═══ TASK INPUTS ═══

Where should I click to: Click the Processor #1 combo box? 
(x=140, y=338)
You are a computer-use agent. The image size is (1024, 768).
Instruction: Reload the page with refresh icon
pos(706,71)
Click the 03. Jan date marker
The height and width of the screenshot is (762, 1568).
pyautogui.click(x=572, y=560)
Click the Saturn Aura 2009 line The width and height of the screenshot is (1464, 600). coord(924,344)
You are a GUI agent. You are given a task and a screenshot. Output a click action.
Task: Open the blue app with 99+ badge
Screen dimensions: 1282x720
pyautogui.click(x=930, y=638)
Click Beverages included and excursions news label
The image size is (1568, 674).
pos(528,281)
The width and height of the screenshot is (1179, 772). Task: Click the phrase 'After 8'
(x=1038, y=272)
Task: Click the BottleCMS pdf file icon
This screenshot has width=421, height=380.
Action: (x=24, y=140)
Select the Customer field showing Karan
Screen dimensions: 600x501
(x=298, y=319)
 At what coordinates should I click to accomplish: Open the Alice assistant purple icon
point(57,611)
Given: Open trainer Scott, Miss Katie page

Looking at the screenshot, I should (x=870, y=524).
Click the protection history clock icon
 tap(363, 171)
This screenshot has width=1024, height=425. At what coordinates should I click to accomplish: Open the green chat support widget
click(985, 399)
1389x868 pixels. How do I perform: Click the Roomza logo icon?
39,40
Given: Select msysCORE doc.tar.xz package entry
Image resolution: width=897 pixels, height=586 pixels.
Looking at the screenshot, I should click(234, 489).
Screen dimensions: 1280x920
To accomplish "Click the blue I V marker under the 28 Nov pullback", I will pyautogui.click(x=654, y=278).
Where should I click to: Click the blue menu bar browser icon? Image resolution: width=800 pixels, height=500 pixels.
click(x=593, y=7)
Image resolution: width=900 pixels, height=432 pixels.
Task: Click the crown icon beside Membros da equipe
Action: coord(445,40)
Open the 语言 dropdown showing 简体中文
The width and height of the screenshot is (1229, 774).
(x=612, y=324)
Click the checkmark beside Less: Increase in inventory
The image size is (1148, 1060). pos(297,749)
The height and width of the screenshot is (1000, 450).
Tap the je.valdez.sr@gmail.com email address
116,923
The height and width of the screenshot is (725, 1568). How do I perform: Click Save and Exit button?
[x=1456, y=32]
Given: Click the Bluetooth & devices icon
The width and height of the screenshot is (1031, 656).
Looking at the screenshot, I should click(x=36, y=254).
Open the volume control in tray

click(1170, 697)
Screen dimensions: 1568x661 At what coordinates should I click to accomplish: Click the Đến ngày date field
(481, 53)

═══

TASK ITEM => Show the lines of the listing above with "marker".

REPLY =>
Click the 03. Jan date marker
To accomplish "Click the blue I V marker under the 28 Nov pullback", I will pyautogui.click(x=654, y=278).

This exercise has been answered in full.